Tuesday, June 2, 2015

It's The Pits

"I been through some junk. It ain't all been peaches and cream." —Timbaland
Mary Sue’s princess training began back in the Sixties when Heloise was the self-anointed Kitchen Queen, the Dr. Oz of housewifery. While Mary Sue read and recited Heloise to anyone with ears including her cockatoo, I tried to memorize  Peg Bracken’s book, I Hate to Housekeep Book. Heloise wrote about bake day bliss; Peg’s chapters included: Dinner Will Be Ready As Soon As I Figure Out What to Cook. Peg was my kind of woman.
Mary Sue quoted Heloise’s every syllable. No matter how ridiculous the hint, Mary Sue’s excitement morphed into a human version of Secretariat, snorting and stomping at the kitchen door with foam gathering around the spoon bit in her mouth.
“I just learned about pants creasers. Do you know about them?” She was so worked up I thought maybe she’d just discovered the multiple orgasm.
“FYI, Mary Sue. My pants don’t need help getting creased,” I said.
She reached across the kitchen table and brushed S’mores crumbs from the front of my coffee-stained T-shirt. She sighed. “Oh girlfriend, you’ve just gotta buy you some. I’ll even remind you to run the pants in the dryer for ten minutes before putting them on the creasers.”
I rolled my eyes. “And I should do that because?”
“Becaauseee … it removes wrinkles so you won’t have to iron the pants, you silly thing.”
“Give me a freakin’ break, Mary Sue. Babe would sooner spread his pants down on hot pavement and run over them with the car than trust me with a hot iron.”
Her fascination with Heloise kept her off the streets and for that, her husband Earle was grateful.
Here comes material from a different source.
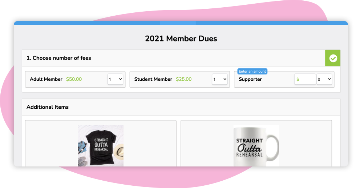Open the Supporter quantity dropdown
356x189 pixels.
click(x=324, y=79)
He was patient all the while she spouted daily hints as though quoting scripture.
“Thou hamburger patties shall have no frayed edges,” she told me once. “If thou uses a number two and a half can to pull them into shape. Amen.”
I got up and began to search inside closets and under beds for the candid camera.
Mary Sue’s dedication eventually took on a devotion more suited to a monk. Mantovani background music played as she read her housekeeping Bible. She would open the book at random and whichever hint her finger landed became her personal message.
“Save those peach pits,” the Kitchen Queen proclaimed to her one morning. “When placed under pillows, your guests will enjoy sweet smelling dreams.”
Mary Sue felt as though she had hit the jackpot, the loving cup, the mother lode. She dashed to the Piggly-Wiggly, bought four-bushel baskets of peaches and proceeded to go peach pit crazy. What her family didn’t eat, she froze. Ten years later, she served spiked punch at her daughter’s wedding reception, fermented from those leftover peaches. It wasn’t half bad as I recall.
Grinning like Julia Roberts, she announced, “I put a hundred peach pits under my pillows.”
I seriously wondered how long her coffee had been laced with peach schnapps.
“Mary Sue, if I put peach pits under my pillows as you suggest, will it remove Plantar's warts and nose hair? Help me out, here. Give me one good reason to think that you and your peach pits are not tooling down a squirrelly highway on your way to the Cracker Factory.
“Heloise says it’s the best method of freshening pillows.”
“Uh, Mary Sue? You don’t have a hundred pillows in your house, do you””
She leaned toward me, her eyes dancing like Peter Pan on crack. As if she were about to impart the meaning of life, she said, “I like being prepared.”
Mary Sue’s peach pits eventually lounged forgotten under the guest room pillows, abandoned that is, until Earle’s boss, the honcho of honchos, showed up from NYC for an overnight visit.
Mary Sue and Earle wined and dined him royally. She cooked one of Heloise’s best recipes and even shamed the Yankee boss into eating okra.
After dinner, Blotto Boss staggered upstairs and turned down the covers. When he began to fluff his pillow, a nest of forgotten peach pits began to rock and roll. Being from the North, he naturally assumed that they were cockroaches and he freaked. Reeling backwards, he stumbled into an heirloom lamp. The light sputtered and crashed, further terrifying the man.
Earle and Mary Sue rushed upstairs and found him huddled in a dark corner sucking his thumb and crying for his mama.
Mary Sue wrote a nasty letter to Heloise blaming her harebrained peach pit idea, not only for the entire incident but also for Earle’s subsequent unemployment. She didn’t mention his need for long-term therapy.

Ever creatively gracious, Heloise replied. “Life is the pits, Toots. Get over it and move on.”